**EXERCISE DIRECTIONS**
Substitute "frame size" for "image size" in the items between the lines holding "Describe the element at coordinates (131, 172)" and "minimize is located", inclusive. Write out only those lines again, with nothing else changed.

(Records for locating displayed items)
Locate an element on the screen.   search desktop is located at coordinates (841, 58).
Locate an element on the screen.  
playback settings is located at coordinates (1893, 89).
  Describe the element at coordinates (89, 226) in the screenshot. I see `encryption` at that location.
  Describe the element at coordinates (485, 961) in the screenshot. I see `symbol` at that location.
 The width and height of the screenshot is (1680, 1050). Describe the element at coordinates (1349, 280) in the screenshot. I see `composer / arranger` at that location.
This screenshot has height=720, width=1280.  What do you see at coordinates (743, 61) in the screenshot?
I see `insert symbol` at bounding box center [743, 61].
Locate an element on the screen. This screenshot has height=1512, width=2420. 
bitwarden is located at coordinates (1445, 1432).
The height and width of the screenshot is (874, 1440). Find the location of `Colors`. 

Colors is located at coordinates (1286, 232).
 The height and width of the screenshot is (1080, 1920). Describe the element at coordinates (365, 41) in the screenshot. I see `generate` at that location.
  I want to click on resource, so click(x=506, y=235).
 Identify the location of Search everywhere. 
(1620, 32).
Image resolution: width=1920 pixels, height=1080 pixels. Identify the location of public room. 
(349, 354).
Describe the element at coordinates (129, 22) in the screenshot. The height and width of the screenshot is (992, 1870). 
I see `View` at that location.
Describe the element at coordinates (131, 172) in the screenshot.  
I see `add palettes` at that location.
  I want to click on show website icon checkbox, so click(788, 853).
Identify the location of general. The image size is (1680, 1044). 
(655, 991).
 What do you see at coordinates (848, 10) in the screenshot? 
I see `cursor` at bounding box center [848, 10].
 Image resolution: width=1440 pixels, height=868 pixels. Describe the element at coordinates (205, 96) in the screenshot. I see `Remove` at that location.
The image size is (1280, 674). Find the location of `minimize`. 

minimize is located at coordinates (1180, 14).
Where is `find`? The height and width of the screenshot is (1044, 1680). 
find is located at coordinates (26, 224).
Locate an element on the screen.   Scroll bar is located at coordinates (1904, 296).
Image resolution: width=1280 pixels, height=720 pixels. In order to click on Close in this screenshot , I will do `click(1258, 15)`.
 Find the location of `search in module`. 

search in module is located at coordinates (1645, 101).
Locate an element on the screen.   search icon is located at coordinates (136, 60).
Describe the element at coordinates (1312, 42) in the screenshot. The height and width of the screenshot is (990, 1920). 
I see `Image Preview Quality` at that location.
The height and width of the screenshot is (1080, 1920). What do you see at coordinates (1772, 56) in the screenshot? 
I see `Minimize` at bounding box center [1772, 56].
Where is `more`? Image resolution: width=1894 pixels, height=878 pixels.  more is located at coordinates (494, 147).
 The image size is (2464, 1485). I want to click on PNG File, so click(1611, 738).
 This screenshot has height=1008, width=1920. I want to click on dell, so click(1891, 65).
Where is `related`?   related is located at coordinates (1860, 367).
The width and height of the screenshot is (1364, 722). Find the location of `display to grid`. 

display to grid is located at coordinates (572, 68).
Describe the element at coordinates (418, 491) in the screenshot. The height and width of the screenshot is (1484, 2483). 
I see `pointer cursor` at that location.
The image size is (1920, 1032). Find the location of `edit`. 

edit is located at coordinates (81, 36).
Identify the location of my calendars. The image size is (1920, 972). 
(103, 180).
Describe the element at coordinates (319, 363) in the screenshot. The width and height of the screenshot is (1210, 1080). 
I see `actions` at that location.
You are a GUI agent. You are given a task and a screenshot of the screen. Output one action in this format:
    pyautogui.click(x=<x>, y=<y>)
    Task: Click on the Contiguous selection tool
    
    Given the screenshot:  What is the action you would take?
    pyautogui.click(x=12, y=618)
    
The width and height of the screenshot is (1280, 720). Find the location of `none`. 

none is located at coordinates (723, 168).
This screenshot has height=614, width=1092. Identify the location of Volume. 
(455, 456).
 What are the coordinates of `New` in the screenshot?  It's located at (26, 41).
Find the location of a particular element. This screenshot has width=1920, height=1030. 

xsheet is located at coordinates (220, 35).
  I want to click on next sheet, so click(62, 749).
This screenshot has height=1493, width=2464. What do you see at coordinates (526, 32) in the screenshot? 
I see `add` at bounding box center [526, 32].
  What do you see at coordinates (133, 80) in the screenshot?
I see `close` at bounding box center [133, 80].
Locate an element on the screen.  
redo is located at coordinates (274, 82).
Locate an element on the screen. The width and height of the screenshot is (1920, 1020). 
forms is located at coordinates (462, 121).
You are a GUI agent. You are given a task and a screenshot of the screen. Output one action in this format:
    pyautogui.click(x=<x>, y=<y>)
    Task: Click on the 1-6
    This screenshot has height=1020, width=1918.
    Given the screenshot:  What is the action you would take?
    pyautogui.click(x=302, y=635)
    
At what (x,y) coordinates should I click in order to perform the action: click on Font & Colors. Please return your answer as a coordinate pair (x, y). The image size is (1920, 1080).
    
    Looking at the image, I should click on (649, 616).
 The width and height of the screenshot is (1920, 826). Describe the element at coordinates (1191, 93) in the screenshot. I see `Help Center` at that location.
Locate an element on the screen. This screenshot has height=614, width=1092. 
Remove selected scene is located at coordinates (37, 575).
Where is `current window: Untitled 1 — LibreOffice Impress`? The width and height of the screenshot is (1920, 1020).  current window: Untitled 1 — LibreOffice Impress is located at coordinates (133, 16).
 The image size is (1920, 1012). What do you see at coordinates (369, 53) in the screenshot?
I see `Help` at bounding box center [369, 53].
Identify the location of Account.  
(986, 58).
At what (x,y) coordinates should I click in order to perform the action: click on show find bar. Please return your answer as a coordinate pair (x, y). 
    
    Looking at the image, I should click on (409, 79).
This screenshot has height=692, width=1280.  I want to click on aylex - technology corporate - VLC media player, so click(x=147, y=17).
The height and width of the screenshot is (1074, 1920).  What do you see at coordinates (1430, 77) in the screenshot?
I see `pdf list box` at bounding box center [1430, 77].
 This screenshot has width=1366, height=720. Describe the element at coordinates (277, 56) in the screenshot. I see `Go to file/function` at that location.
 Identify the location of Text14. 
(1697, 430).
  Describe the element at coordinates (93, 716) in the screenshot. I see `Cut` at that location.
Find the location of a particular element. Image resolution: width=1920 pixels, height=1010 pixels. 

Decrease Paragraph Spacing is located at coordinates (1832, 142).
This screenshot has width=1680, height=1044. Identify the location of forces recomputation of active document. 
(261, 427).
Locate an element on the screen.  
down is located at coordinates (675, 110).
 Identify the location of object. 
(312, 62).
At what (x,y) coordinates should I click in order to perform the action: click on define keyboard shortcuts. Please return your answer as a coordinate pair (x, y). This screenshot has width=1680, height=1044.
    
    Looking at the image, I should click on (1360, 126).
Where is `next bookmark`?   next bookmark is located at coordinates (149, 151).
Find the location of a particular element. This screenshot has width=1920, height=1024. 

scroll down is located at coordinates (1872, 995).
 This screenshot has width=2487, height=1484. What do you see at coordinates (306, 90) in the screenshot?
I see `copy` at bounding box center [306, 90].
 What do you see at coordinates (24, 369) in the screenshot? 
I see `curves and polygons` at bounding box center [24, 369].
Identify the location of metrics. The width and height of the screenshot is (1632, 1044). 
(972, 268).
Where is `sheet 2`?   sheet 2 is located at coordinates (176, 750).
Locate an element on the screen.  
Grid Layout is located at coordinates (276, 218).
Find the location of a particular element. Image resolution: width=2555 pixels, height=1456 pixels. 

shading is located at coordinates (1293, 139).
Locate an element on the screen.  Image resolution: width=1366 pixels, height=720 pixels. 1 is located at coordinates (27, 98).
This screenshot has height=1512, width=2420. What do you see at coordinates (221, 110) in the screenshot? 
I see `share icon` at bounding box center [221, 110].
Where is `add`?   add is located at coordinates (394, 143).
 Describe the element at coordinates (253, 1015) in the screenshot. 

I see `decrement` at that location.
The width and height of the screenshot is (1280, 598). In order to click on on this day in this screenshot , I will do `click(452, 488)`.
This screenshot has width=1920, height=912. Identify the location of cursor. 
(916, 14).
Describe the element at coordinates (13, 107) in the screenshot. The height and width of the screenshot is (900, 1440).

**OUTPUT OF THE TASK**
Describe the element at coordinates (131, 172) in the screenshot.  
I see `add palettes` at that location.
  I want to click on show website icon checkbox, so click(788, 853).
Identify the location of general. The frame size is (1680, 1044). 
(655, 991).
 What do you see at coordinates (848, 10) in the screenshot? 
I see `cursor` at bounding box center [848, 10].
 Image resolution: width=1440 pixels, height=868 pixels. Describe the element at coordinates (205, 96) in the screenshot. I see `Remove` at that location.
The frame size is (1280, 674). Find the location of `minimize`. 

minimize is located at coordinates (1180, 14).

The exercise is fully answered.